• DIRECTIONS FOR THIS TASK
In the records that come next, find every line with "Insurance". Return those lines.

• MATERIAL PROVIDED
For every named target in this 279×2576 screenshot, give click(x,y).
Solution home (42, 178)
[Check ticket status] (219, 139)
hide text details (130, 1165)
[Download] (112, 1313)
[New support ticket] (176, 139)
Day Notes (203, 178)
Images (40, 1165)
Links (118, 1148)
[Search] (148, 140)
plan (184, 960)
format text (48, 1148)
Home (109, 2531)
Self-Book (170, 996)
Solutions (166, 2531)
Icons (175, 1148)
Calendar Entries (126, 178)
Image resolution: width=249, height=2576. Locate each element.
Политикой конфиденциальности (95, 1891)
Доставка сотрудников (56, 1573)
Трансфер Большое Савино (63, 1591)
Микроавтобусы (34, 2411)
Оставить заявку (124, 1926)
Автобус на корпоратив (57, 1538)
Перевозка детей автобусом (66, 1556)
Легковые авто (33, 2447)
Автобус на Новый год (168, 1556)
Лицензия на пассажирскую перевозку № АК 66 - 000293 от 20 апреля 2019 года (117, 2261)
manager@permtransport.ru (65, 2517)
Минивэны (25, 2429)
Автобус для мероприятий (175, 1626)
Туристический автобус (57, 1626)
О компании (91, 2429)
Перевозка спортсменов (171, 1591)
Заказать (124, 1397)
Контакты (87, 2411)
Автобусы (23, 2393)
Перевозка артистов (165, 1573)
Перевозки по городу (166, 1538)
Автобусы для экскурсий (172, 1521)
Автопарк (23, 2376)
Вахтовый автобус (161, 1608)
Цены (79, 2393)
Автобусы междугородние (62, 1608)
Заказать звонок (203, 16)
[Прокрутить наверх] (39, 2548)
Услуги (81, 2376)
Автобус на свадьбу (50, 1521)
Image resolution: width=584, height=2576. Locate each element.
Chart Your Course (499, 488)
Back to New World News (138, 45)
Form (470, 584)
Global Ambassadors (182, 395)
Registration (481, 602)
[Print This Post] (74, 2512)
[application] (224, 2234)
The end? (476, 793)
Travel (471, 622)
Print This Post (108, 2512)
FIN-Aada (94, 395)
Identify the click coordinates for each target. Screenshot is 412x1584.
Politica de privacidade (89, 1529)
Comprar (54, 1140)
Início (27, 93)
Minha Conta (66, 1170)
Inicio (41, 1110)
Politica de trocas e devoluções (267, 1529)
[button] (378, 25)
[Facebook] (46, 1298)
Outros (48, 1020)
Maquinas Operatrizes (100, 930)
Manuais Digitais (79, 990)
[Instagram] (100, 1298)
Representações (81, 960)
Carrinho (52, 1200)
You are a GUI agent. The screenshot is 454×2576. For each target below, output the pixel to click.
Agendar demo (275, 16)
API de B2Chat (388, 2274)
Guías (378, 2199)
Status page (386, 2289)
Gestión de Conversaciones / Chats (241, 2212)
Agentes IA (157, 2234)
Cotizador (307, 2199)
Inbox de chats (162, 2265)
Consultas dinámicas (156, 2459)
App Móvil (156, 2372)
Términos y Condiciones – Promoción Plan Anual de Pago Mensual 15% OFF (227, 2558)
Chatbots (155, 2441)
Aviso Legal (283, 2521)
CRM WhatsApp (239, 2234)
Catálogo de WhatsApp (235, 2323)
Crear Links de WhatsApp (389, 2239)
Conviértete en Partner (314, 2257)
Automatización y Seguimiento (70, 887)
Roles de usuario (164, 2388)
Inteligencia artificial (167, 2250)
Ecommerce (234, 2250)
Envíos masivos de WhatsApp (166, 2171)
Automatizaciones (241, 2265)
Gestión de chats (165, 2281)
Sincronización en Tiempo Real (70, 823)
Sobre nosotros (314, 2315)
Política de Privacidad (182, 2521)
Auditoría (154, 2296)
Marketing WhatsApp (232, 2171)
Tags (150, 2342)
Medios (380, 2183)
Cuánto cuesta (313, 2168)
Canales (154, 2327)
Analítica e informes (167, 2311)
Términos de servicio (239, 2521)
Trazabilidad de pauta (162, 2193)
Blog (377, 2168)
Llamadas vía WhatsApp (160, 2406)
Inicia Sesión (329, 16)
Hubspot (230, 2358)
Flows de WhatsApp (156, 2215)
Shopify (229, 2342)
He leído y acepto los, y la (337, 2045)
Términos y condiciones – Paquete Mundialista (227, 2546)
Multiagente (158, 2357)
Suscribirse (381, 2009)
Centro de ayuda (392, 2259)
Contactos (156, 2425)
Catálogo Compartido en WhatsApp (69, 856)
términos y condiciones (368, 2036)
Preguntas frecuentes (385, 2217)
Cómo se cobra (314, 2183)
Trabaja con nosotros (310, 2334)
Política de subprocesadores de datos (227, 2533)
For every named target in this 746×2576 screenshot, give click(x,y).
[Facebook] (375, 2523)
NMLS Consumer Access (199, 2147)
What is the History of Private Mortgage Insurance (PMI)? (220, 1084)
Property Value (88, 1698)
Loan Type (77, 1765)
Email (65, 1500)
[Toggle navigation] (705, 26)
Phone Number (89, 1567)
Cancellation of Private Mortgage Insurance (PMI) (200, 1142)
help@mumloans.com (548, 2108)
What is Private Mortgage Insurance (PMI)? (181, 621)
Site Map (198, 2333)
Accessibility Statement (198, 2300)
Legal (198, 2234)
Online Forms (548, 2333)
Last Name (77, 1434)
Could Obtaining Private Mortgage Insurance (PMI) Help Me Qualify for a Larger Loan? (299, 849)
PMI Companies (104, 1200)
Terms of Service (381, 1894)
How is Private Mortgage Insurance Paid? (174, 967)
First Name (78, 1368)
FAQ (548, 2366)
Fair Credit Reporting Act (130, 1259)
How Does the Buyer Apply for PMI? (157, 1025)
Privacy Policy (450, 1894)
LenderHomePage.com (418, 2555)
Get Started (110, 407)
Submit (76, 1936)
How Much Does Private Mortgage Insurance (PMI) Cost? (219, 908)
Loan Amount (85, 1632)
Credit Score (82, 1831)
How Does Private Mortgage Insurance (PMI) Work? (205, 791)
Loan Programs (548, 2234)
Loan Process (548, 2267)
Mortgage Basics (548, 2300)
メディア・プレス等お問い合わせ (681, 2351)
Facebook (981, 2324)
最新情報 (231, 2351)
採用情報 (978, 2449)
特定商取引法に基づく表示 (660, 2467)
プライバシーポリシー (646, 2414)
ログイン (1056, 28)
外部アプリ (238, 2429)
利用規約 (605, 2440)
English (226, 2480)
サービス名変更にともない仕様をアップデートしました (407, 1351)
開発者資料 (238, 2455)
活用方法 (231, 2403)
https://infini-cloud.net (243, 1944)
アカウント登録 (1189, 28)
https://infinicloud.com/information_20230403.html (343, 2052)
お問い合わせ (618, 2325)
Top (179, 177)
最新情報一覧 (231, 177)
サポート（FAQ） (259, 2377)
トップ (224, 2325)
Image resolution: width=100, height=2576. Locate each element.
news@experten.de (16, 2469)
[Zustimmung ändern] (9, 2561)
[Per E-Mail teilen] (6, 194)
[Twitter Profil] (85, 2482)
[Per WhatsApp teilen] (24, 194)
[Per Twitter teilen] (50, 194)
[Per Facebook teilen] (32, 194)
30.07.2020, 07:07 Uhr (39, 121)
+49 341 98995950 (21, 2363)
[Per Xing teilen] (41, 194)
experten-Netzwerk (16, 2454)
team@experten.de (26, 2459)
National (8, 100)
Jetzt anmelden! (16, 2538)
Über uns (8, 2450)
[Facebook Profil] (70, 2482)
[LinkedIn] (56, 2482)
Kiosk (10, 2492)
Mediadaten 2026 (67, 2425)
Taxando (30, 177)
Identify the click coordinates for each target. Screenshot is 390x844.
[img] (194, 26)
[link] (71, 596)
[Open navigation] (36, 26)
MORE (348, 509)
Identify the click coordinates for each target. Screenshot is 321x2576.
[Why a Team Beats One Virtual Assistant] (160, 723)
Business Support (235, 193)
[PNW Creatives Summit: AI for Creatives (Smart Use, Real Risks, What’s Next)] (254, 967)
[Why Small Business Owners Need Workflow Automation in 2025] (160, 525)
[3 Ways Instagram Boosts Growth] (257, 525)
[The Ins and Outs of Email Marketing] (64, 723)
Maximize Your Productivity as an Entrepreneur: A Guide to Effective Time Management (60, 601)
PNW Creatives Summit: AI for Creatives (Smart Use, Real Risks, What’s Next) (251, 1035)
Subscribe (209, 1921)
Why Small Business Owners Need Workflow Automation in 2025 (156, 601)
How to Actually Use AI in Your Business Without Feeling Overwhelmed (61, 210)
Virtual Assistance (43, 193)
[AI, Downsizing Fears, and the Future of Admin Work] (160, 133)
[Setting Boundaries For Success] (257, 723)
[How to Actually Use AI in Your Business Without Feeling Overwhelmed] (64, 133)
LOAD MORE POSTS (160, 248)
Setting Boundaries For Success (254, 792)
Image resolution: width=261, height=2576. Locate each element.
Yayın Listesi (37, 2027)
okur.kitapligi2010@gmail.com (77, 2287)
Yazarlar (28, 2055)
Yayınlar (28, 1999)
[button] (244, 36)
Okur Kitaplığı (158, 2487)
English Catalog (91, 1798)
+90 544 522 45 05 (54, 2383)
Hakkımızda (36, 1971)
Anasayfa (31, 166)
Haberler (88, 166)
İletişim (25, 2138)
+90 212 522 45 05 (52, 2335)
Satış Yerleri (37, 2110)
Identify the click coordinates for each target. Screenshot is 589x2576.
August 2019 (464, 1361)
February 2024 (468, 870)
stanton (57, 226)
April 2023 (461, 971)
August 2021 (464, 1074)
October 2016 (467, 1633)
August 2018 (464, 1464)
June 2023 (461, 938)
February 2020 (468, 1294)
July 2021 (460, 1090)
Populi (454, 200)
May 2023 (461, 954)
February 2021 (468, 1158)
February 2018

• OUTPUT FOR THIS EXERCISE
What is the History of Private Mortgage Insurance (PMI)? (220, 1084)
Cancellation of Private Mortgage Insurance (PMI) (200, 1142)
What is Private Mortgage Insurance (PMI)? (181, 621)
Could Obtaining Private Mortgage Insurance (PMI) Help Me Qualify for a Larger Loan? (299, 849)
How is Private Mortgage Insurance Paid? (174, 967)
How Much Does Private Mortgage Insurance (PMI) Cost? (219, 908)
How Does Private Mortgage Insurance (PMI) Work? (205, 791)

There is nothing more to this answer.